> Given task
Reproduce each of the following entries verbatim, line for line.

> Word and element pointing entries
+++

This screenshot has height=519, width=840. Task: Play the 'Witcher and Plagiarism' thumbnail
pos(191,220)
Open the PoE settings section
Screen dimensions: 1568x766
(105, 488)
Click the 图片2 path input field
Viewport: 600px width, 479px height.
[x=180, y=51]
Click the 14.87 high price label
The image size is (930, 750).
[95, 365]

+++

> Final answer
This screenshot has height=519, width=840. Task: Play the 'Witcher and Plagiarism' thumbnail
pos(191,220)
Open the PoE settings section
Screen dimensions: 1568x766
(105, 488)
Click the 图片2 path input field
Viewport: 600px width, 479px height.
[x=180, y=51]
Click the 14.87 high price label
The image size is (930, 750).
[95, 365]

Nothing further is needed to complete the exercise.